Prelude to Liberation: Ethiopia’s Patriotic Resistance Against the Italian Empire


Steven R. DesRosiers

Jacksonville University


Fedor Eugenovich Konovalov, A White Russian and former officer of the tsarist army, served as a military engineer and advisor to the Emperor Haile Selassie[1] during the Italo-Ethiopian War of 1935 and 1936. He has dramatically described the final hours of Italy’s conquest of Ethiopia and its capital, Addis Ababa, in May 1935.


For three days the town was in a state of agitation and disorder. For the first time in their millennia old history, the Ethiopian people found itself without its own accustomed authorities to guide them…At noon on May 5, the town became more or less silent as it was whispered that the enemy was near; toward three in the afternoon—first barely audible, and then louder and louder, a continuous throbbing of may engines was heard. The sound increased as the head of a seemingly endless column of big Italian lorries appeared on the main road, coming from the direction of the Italian advance. The conqueror, Marshal Badoglio[2], escorted by light tanks, arrived some time later….[3]


Konovalov continued his eyewitness account by describing the posters the Italians had hung around the town announcing Ethiopia’s annexation to Italy.

● DATA EXTRACT:
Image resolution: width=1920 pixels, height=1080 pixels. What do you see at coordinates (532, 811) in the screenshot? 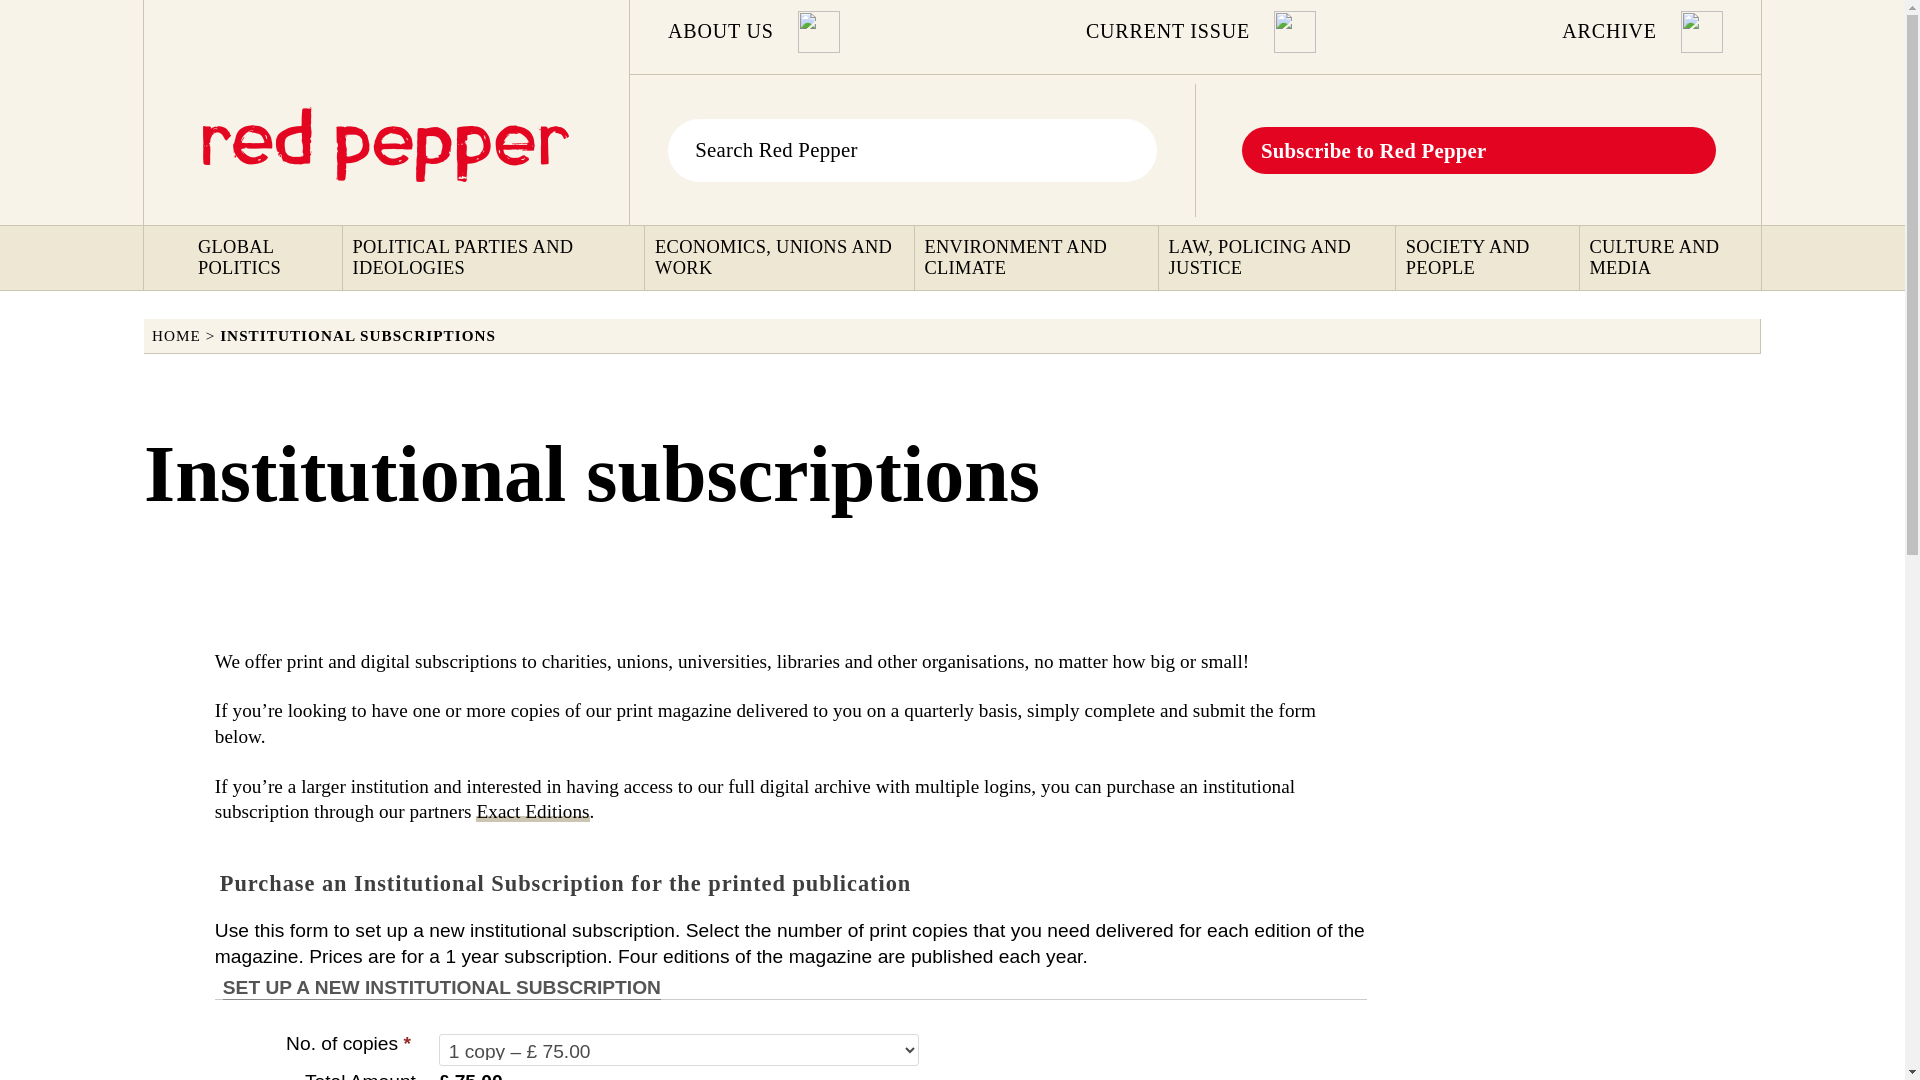
I see `Exact Editions` at bounding box center [532, 811].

● WORK INSTRUCTIONS:
a) Answer these questions from the Ethiopian resistance article:
(i) In what two capacities did Konovalov serve Emperor Haile Selassie?
(ii) At about what hour on May 5 did the sound of engines begin to be heard?
(iii) What did the Italian posters hung around the town announce?
b) Output everything in the Ethiopian resistance article from "Jacksonville University" down to "in May 1935.".
The lines have no connection to the Ethiopian resistance article.

● EXERCISE RESULTS:
a)
(i) He served as a military engineer and advisor.
(ii) Toward three in the afternoon.
(iii) They announced Ethiopia's annexation to Italy.

b)
Jacksonville University


Fedor Eugenovich Konovalov, A White Russian and former officer of the tsarist army, served as a military engineer and advisor to the Emperor Haile Selassie[1] during the Italo-Ethiopian War of 1935 and 1936. He has dramatically described the final hours of Italy’s conquest of Ethiopia and its capital, Addis Ababa, in May 1935.